If we use (Trim/LBP)=(GG1/GML) then could we write GML=GG1/(Trim/LBP) = GG1*LBP/Trim? With this relation and if we know GG1 provided a center of mass equation, could you write Moment needed to change Trim by 1 unit (MCTC) = W * (GG1 * LBP/Trim) / * LBP This is assuming the trim is 1/100th of LBP
If B shifts from B to B1 how come when we move cargo from forward to aft the AP to B distance before shift from h. tables and then again AP to B1 are exactly the same since LCB distance is same for same displacement? In your image distance from AP to G1 is larger then AP to B1, that makes trim lever forward not aft? How do you calculate BB1 longitudinal shift? You have seen the problem your self when you drag the green arow to B1, if you placed it correctly it would be left from G1 and that would make ship trim forward. ???

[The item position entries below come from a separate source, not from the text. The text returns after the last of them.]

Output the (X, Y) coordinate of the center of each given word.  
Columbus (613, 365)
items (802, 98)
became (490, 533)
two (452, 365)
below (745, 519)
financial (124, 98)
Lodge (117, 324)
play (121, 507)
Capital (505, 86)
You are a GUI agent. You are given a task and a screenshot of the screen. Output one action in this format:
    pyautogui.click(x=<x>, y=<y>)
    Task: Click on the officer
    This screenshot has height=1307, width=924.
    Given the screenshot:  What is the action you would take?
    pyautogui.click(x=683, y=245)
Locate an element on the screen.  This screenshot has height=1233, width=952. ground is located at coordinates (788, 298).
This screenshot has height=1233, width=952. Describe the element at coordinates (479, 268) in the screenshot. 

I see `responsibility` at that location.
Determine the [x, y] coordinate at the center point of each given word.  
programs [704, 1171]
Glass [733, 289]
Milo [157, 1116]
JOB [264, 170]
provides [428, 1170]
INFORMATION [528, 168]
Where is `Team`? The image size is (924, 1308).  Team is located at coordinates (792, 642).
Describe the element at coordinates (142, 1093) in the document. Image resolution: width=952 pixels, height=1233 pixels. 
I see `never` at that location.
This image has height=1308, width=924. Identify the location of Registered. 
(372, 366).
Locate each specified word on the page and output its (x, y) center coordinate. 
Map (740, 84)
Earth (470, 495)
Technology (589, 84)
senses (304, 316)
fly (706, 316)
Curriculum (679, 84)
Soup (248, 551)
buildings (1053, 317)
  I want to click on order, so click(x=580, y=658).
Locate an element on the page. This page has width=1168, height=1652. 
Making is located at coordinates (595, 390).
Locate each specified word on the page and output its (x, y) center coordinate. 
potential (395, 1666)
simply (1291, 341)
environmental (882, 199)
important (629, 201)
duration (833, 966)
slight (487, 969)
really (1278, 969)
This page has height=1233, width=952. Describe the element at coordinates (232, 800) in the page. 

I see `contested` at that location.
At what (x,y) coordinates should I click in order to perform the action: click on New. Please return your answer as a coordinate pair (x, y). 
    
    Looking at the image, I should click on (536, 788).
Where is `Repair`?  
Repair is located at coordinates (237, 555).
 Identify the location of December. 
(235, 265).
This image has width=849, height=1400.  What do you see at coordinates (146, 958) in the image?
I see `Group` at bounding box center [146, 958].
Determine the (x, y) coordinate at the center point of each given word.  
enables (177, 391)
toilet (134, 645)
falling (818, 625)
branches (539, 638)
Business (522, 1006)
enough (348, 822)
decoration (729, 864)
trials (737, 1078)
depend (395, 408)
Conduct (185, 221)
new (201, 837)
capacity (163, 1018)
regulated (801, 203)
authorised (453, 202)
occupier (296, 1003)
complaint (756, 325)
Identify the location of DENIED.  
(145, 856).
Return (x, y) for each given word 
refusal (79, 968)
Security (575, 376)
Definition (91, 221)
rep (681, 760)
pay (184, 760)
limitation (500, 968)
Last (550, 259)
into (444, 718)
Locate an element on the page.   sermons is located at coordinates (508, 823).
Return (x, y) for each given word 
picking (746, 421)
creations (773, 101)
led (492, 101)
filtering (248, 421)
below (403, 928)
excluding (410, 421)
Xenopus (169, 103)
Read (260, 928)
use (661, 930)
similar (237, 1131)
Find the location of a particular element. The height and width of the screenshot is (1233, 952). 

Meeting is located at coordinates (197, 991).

I understood that, if we load above G , then G will not move longitudinally, and therefore no trimming moments will take place, and trim will remain the same. and if we load above C.F, which is not vertically above G will do the same, i.e the trim will not change. now the question is, Is loading above G will not affect the trim as the same effect as loading above C.F? thanks.
If the ship is box shaped where COF and COG will lie in the same line , it will not make any difference .However for normal ship shape COG and COF are different, hence loading at COF will not result in trim but loading at COG will result in some trim. FYI COF is the geometrical center of water plane area where ship trims and COG is the point where total weight of ship is assumed to be acting vertically downward.